Georges Charensol : né le 26 décembre 1899 à Privas. En 1918 à Paris, rencontre Henri Béraud, Henri Jeanson, Florent Fels, directeur de L'Art Vivant où il publie ses premiers articles. Secrétaire de rédaction à Paris-Journal en 1923, rédacteur aux Nouvelles Littéraires entre 1925 et 1939, co-fondateur du prix Renaudot en 1926, fréquente Rouault, Vlaminck, Kissling, Pascin, Chagall. Directeur littéraire de L'Intransigeant entre 1936 et 1938. Denoël mentionne son nom dès décembre 1926, alors qu'il vient d'être embauché chez Champigny : le journaliste est un habitué de la galerie et il prend des notes à propos des tableaux exposés. En 1931 Charensol accepte de patronner une collection chez Denoël et Steele : « Les Romanciers étrangers contemporains ». Entre 1932 et 1941 Denoël le cite régulièrement à propos des prix littéraires. C'est un allié précieux dans la course au prix Renaudot que Denoël obtient à sept reprises entre 1931 et 1939. Décède le 15 mai 1995.

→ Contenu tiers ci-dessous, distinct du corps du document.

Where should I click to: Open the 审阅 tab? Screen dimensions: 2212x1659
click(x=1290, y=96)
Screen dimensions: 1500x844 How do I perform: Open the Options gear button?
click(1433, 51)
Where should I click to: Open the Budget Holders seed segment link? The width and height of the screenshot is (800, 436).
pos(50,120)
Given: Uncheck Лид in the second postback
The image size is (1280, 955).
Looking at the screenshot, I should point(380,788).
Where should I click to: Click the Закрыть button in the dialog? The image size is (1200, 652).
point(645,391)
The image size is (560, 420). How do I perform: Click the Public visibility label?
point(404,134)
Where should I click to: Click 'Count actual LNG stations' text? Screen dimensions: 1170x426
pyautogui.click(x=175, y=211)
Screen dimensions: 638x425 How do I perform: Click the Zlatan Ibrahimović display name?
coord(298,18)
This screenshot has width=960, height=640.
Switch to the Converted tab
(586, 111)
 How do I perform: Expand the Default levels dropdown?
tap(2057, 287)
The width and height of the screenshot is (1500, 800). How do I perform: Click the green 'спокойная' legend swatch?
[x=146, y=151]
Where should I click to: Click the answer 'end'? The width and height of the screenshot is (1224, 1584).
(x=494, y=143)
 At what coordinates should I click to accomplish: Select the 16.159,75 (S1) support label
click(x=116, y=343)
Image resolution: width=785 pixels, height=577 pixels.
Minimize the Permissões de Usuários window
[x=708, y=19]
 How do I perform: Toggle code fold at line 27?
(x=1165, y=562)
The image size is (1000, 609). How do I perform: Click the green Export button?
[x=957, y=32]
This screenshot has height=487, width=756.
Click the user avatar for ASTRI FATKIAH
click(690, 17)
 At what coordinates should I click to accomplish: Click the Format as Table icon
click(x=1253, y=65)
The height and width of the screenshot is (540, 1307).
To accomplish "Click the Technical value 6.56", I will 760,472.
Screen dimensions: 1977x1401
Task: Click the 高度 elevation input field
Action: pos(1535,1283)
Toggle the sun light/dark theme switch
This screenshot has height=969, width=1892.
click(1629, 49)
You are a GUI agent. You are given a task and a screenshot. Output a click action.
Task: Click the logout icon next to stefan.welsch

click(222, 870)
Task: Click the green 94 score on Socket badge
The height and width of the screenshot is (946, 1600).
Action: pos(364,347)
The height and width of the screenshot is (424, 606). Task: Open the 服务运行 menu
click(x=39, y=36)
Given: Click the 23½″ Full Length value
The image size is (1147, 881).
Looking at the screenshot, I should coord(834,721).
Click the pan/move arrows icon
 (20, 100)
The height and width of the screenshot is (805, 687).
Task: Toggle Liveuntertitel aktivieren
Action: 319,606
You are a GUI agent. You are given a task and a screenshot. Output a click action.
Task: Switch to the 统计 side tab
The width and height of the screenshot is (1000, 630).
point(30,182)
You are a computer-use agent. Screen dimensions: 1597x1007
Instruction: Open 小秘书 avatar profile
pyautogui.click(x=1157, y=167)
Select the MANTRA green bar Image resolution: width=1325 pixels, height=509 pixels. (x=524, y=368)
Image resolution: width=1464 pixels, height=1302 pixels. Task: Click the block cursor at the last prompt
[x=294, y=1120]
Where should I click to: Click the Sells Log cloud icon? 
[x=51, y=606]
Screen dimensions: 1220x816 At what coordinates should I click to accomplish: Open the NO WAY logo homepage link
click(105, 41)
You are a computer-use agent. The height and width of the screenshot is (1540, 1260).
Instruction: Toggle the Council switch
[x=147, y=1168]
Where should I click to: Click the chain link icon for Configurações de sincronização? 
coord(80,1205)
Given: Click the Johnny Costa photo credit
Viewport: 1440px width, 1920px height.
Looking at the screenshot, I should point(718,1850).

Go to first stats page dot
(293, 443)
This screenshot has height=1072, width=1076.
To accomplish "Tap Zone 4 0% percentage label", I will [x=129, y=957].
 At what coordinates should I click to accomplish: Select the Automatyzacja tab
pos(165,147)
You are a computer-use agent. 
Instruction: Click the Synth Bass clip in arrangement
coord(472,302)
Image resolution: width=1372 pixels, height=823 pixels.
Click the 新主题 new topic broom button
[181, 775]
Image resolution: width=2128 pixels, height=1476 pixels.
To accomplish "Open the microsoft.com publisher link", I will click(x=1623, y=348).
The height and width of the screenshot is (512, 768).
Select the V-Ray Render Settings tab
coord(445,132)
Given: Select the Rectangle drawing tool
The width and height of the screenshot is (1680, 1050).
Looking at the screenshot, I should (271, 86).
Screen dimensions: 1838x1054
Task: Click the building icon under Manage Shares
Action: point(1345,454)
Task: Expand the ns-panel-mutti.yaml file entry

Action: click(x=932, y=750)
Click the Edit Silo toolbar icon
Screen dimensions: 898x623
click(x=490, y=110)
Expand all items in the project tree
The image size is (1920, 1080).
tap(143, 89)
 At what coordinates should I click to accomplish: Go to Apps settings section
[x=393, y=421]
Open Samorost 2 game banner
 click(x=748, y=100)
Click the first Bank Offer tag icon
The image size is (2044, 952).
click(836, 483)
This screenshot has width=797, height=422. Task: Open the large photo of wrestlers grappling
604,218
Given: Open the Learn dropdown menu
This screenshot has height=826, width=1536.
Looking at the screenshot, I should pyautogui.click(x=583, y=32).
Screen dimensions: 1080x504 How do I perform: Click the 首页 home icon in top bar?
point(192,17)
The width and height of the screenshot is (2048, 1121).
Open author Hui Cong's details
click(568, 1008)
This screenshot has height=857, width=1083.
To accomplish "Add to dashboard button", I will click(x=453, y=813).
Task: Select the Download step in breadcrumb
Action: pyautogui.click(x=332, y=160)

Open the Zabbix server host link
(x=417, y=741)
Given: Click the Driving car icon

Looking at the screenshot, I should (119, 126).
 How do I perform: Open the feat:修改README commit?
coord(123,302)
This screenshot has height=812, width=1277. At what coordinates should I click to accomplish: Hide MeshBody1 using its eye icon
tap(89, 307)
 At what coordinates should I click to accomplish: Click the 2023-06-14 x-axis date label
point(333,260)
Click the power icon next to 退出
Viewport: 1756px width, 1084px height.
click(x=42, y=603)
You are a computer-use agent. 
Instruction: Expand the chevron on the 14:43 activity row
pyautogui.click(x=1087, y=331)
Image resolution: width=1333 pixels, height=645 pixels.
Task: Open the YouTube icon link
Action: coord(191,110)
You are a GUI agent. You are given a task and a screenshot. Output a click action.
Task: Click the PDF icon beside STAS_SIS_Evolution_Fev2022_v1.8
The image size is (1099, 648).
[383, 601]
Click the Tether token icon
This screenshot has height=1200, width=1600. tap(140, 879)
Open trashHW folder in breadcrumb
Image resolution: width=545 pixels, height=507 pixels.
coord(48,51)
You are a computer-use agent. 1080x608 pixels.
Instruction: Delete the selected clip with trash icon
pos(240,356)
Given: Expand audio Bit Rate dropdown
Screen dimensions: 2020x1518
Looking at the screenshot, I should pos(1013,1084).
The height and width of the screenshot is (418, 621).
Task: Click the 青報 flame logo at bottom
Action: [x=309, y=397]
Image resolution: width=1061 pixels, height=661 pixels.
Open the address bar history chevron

Marcel Sauvage : écrivain et journaliste né en 1895, membre du jury Renaudot, dont Denoël éditera quatre ouvrages entre 1932 et 1938 et qui renouera avec lui en juillet 1945. Son nom n'apparaît pas en 1926 dans les lettres de Denoël mais Marcel Sauvage m'écrira en 1980 qu'il l'avait connu comme vendeur dans la galerie de Champigny. Deuxième allié de poids au sein du jury Renaudot. Décède en 1985.